▶ [What is required]: Reproduce the data below word for word, line by line.

Data drawn from a collection
____________

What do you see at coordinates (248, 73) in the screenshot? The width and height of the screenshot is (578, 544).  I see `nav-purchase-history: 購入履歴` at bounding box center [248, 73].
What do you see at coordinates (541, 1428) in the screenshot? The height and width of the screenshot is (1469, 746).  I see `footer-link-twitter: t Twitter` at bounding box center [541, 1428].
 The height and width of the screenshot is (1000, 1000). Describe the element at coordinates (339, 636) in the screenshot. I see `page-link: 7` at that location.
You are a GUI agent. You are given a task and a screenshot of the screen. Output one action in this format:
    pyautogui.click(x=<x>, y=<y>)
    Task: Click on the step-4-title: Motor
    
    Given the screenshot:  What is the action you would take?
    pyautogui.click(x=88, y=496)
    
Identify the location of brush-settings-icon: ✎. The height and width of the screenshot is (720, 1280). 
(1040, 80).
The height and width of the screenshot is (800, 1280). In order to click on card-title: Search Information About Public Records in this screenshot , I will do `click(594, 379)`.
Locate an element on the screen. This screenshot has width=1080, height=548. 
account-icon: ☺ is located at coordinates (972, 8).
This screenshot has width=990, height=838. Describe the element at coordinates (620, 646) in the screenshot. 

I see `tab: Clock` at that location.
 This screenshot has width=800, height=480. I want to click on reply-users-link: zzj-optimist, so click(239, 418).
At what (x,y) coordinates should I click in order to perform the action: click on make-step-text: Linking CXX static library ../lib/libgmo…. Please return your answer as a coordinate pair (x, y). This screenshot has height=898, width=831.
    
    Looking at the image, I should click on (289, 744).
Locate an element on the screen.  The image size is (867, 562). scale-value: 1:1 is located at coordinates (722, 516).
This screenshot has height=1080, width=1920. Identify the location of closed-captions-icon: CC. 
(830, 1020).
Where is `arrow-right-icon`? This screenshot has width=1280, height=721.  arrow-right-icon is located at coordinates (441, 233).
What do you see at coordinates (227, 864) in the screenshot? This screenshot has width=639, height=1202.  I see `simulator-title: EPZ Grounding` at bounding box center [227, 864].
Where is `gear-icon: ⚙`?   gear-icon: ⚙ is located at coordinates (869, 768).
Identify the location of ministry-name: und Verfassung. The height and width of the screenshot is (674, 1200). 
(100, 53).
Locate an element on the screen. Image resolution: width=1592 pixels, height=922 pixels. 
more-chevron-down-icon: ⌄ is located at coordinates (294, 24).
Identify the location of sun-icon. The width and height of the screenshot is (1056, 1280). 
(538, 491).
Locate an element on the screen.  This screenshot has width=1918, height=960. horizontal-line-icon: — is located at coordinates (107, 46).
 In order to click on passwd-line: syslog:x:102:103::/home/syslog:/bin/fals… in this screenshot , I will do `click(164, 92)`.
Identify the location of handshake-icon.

____________

▶ [Exercise response]:
What do you see at coordinates (248, 73) in the screenshot? The width and height of the screenshot is (578, 544).  I see `nav-purchase-history: 購入履歴` at bounding box center [248, 73].
What do you see at coordinates (541, 1428) in the screenshot? The height and width of the screenshot is (1469, 746).  I see `footer-link-twitter: t Twitter` at bounding box center [541, 1428].
 The height and width of the screenshot is (1000, 1000). Describe the element at coordinates (339, 636) in the screenshot. I see `page-link: 7` at that location.
You are a GUI agent. You are given a task and a screenshot of the screen. Output one action in this format:
    pyautogui.click(x=<x>, y=<y>)
    Task: Click on the step-4-title: Motor
    
    Given the screenshot:  What is the action you would take?
    pyautogui.click(x=88, y=496)
    
Identify the location of brush-settings-icon: ✎. The height and width of the screenshot is (720, 1280). 
(1040, 80).
The height and width of the screenshot is (800, 1280). In order to click on card-title: Search Information About Public Records in this screenshot , I will do `click(594, 379)`.
Locate an element on the screen. This screenshot has width=1080, height=548. 
account-icon: ☺ is located at coordinates (972, 8).
This screenshot has width=990, height=838. Describe the element at coordinates (620, 646) in the screenshot. 

I see `tab: Clock` at that location.
 This screenshot has width=800, height=480. I want to click on reply-users-link: zzj-optimist, so click(239, 418).
At what (x,y) coordinates should I click in order to perform the action: click on make-step-text: Linking CXX static library ../lib/libgmo…. Please return your answer as a coordinate pair (x, y). This screenshot has height=898, width=831.
    
    Looking at the image, I should click on (289, 744).
Locate an element on the screen.  The image size is (867, 562). scale-value: 1:1 is located at coordinates (722, 516).
This screenshot has height=1080, width=1920. Identify the location of closed-captions-icon: CC. 
(830, 1020).
Where is `arrow-right-icon`? This screenshot has width=1280, height=721.  arrow-right-icon is located at coordinates (441, 233).
What do you see at coordinates (227, 864) in the screenshot? This screenshot has width=639, height=1202.  I see `simulator-title: EPZ Grounding` at bounding box center [227, 864].
Where is `gear-icon: ⚙`?   gear-icon: ⚙ is located at coordinates (869, 768).
Identify the location of ministry-name: und Verfassung. The height and width of the screenshot is (674, 1200). 
(100, 53).
Locate an element on the screen. Image resolution: width=1592 pixels, height=922 pixels. 
more-chevron-down-icon: ⌄ is located at coordinates (294, 24).
Identify the location of sun-icon. The width and height of the screenshot is (1056, 1280). 
(538, 491).
Locate an element on the screen.  This screenshot has width=1918, height=960. horizontal-line-icon: — is located at coordinates (107, 46).
 In order to click on passwd-line: syslog:x:102:103::/home/syslog:/bin/fals… in this screenshot , I will do `click(164, 92)`.
Identify the location of handshake-icon.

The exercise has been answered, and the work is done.